In a “shocking” turn of events, three Al Jazeera journalists were convicted and sentenced to seven years in prison in an Egyptian court earlier today. Somewhat strangely, one of those convicted was a canuck. Mohamed Fahmy, a Canadian-Egyptian journalist, was among those tried, adding to the list of our countrymen in the news recently for their Middle Eastern shenanigans.The men were arrested in December from their Cairo Marriot hotel room, which we’ve heard is the swankiest hotel (still standing) east of Tripoli.
These charges stem from the fact that Al Jazeera is considered by the Egyptian government to be supportive of the Muslim Brotherhood, which Egyptian courts ruled last September is a terrorist organization, proving that calling your political opponents terrorists is no longer just a Western-World phenomenon. This conviction, however, was based on basically zero evidence from the prosecution, and was pretty much the exact type of trial you’d expect from, well, a Middle Eastern military dictatorship.
In the international outrage that followed the announcement, ‘authoritarian’ seemed to be the word that just about everyone missed. British Ambassador to Egypt James Watt said in a deeply enlightening press release that he finds the conviction disappointing and added that “freedom of expression is fundamental to any democracy.”
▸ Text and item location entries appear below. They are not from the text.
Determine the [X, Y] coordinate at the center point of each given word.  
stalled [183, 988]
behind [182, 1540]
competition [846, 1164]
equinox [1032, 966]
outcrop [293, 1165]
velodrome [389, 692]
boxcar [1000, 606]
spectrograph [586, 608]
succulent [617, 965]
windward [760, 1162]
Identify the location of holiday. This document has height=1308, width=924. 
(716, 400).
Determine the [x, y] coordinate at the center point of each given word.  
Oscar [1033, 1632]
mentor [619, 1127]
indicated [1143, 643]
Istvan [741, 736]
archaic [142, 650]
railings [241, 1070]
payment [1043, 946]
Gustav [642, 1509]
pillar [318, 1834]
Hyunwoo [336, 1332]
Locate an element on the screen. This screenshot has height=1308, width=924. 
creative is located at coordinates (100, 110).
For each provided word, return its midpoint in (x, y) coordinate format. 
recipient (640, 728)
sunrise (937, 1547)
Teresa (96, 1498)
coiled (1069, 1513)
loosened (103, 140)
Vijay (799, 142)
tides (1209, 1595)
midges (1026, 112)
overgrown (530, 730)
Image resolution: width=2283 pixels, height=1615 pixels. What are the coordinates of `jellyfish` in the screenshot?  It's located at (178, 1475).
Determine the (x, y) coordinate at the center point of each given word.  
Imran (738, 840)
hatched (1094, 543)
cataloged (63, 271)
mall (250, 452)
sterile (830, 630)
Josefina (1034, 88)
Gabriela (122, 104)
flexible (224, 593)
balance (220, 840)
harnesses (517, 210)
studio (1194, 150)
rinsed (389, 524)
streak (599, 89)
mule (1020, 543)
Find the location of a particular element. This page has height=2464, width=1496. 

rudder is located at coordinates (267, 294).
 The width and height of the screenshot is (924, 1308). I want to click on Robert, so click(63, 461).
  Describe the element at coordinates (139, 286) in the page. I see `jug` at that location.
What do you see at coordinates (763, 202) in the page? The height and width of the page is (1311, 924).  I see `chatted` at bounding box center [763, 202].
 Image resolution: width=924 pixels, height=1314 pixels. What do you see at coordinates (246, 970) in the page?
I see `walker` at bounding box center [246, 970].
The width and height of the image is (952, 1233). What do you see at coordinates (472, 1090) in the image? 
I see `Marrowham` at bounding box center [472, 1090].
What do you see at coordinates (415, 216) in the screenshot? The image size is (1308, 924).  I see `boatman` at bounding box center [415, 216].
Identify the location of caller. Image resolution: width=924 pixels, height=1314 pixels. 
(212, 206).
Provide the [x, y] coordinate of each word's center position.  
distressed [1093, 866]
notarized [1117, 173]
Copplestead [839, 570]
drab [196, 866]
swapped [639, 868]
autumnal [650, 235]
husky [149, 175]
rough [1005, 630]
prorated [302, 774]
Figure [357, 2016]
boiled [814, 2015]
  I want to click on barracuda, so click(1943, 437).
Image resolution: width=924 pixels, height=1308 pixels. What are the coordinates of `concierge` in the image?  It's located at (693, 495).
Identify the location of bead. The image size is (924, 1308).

Democracy? I thought we were talking about Egypt.
It would appear that the Ambassador has forgotten that the current Egyptian government came to power in a military coup, and that they won their last election with almost 97 percent of the vote. So either Egyptian President Abdel Fatah el-Sisi is the most popular Egyptian leader since King Tut, or the election was rigged. We’ll let you figure that one out for yourself, but if we were journalists in Egypt right now, we’d be a bit worried about saying the latter.
Another recent Egyptian courtroom outrage took place in March, when 529 Egyptians were sentenced to death for their participation in an anti-government protest that resulted in the death of a police officer. Yeah, sentenced to death. So Fahmy’s conviction is the Egyptian equivalent of two weeks community service.
All in all, our sympathies are with the families of these convicted Al Jazeera journalists and while we support the freedom of press in every country on Earth, we can’t say that we’re surprised by all this. What would be surprising is if Western governments acknowledged the unsettling political omni-shambles that Egyptians are facing, instead of cherry picking issues to be outraged about. But I guess if we want our leaders to take notice, we’ll need a clever hashtag to trend its way to relevance.